▶ EXERCISE TASK: Copy out word for word every line of the data from the one containing "The height and" through the end of the data, leaving the pictures out.

▶ DATA FOR PROCESSING:
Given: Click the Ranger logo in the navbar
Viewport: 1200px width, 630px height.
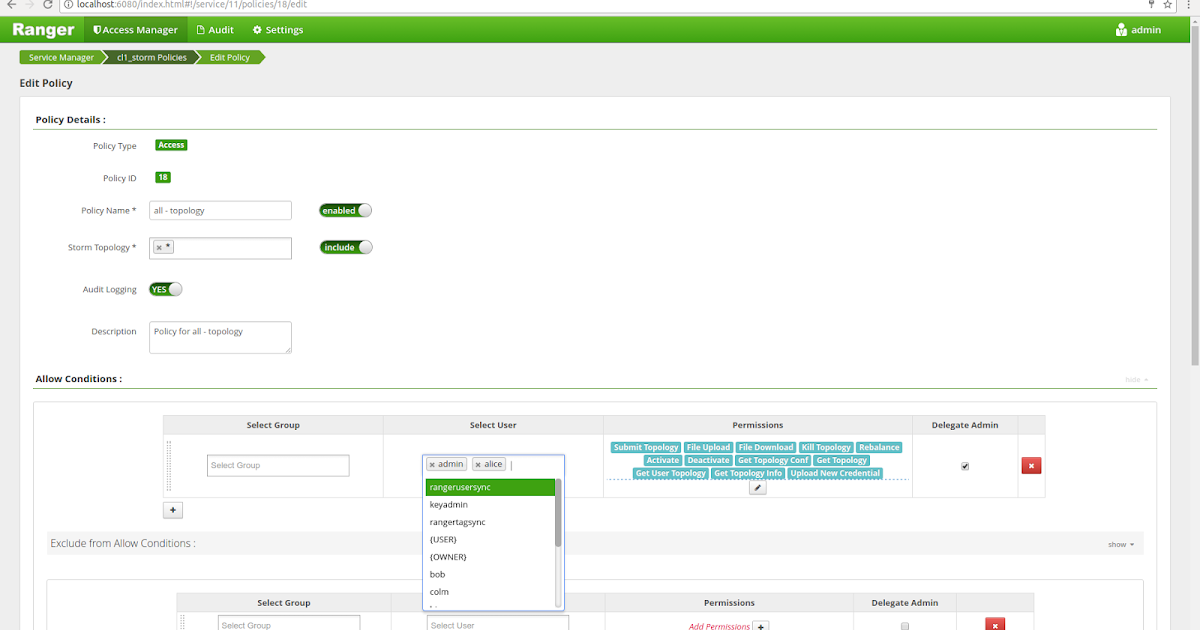Looking at the screenshot, I should pos(42,29).
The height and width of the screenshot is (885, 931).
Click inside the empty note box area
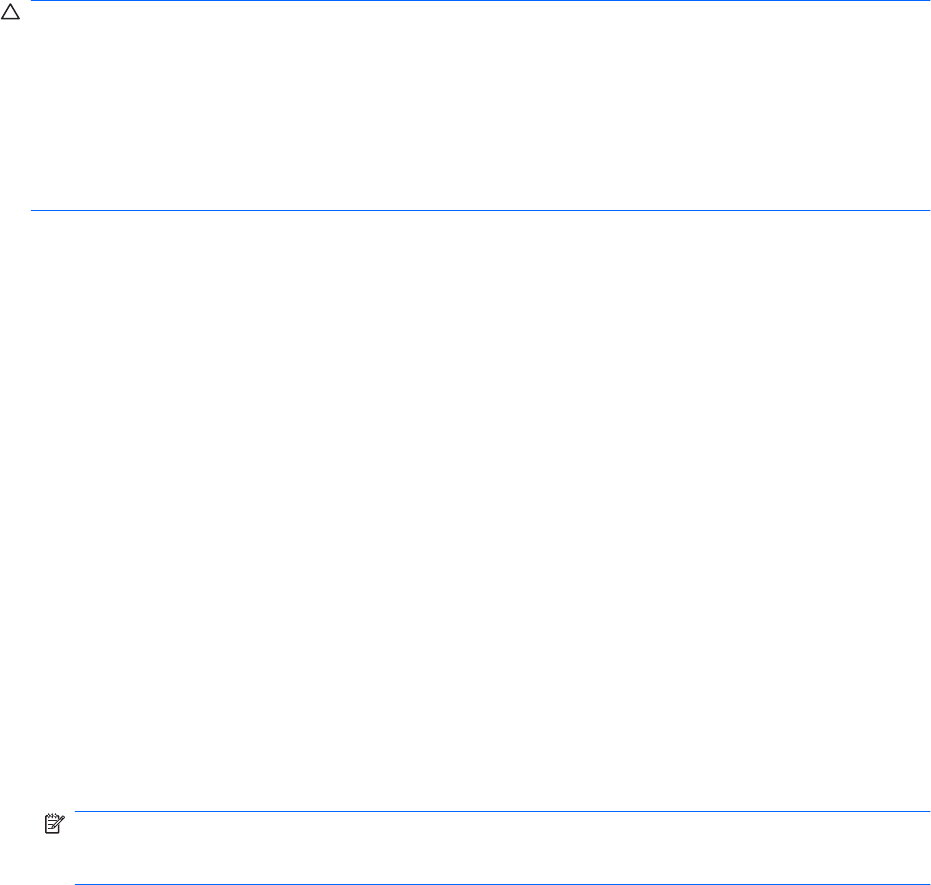click(x=502, y=848)
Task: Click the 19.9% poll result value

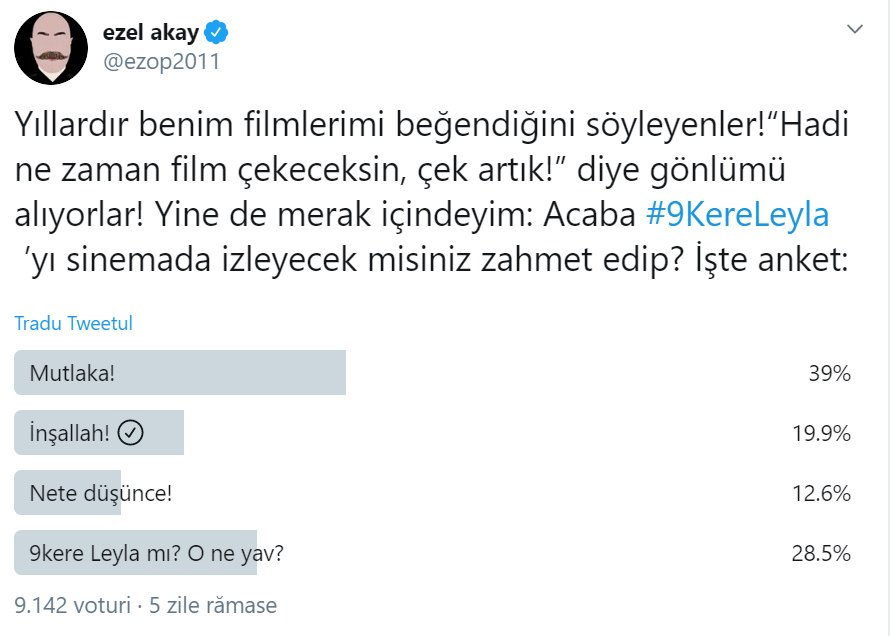Action: (x=820, y=433)
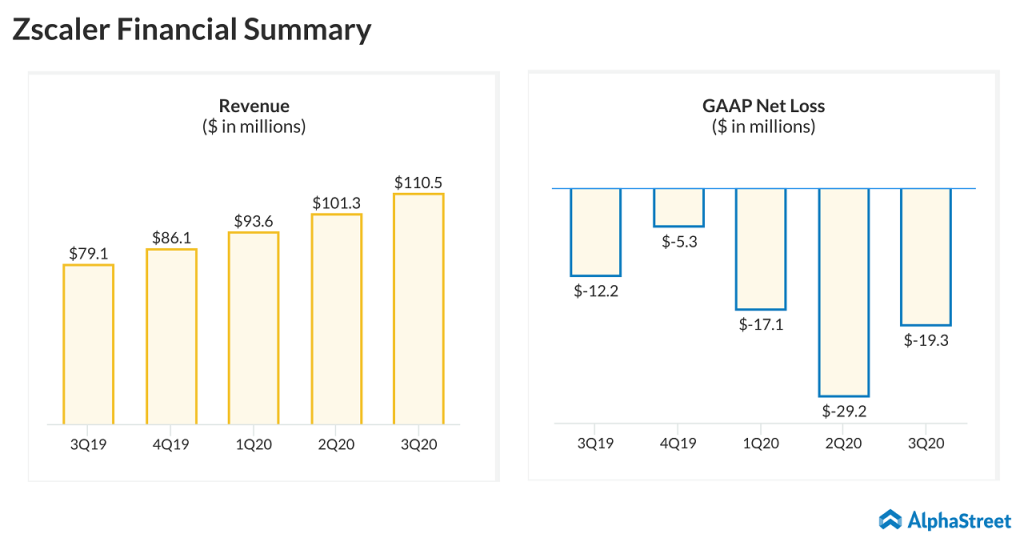Select the 1Q20 revenue bar

253,327
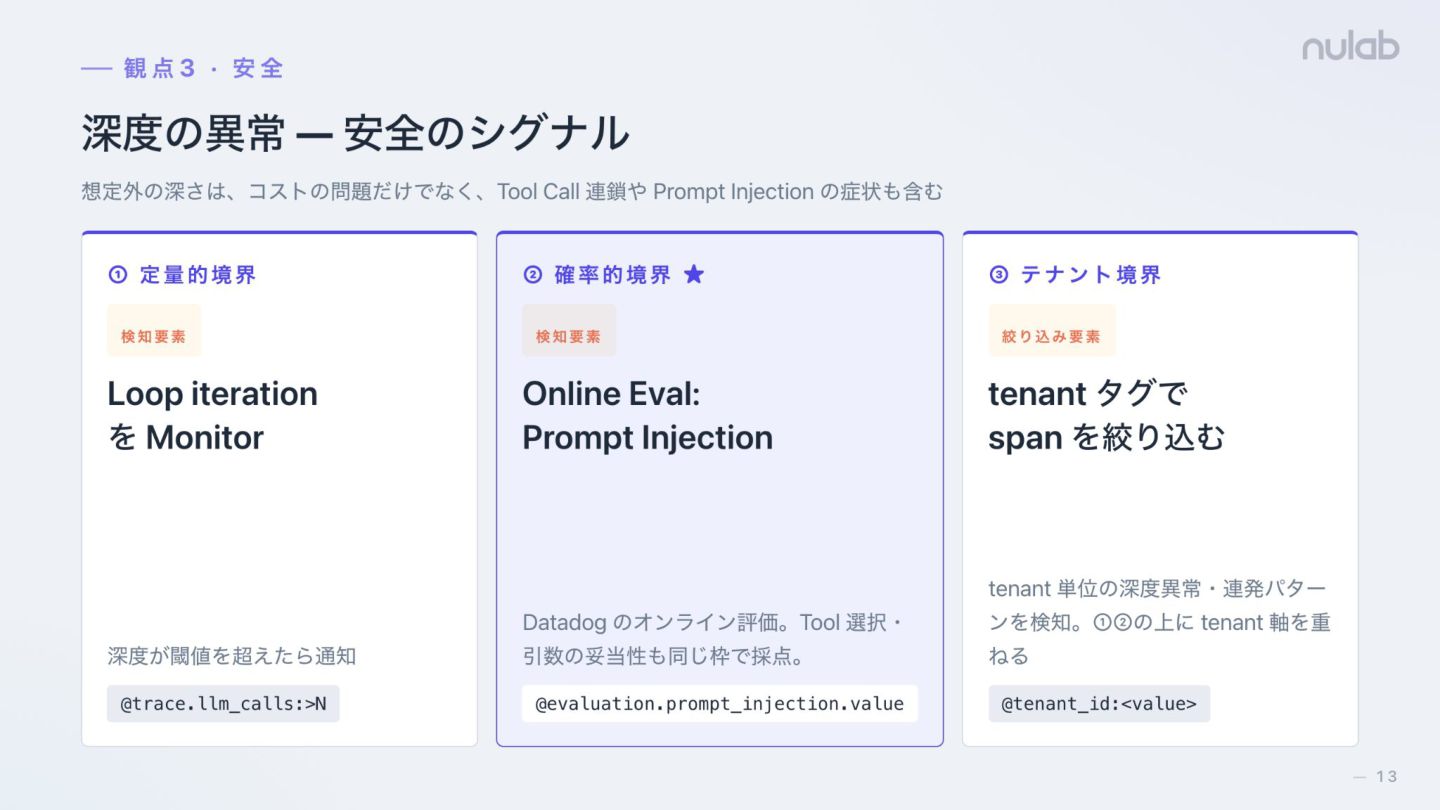Click the @evaluation.prompt_injection.value code chip

720,704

▶ SOLUTION FOR THIS PROBLEM:
The height and width of the screenshot is (885, 931).
Click inside the empty note box area
click(x=502, y=848)
Task: Click the 19.9% poll result value

Action: (x=820, y=433)
Select the 1Q20 revenue bar

253,327
Click the @evaluation.prompt_injection.value code chip

720,704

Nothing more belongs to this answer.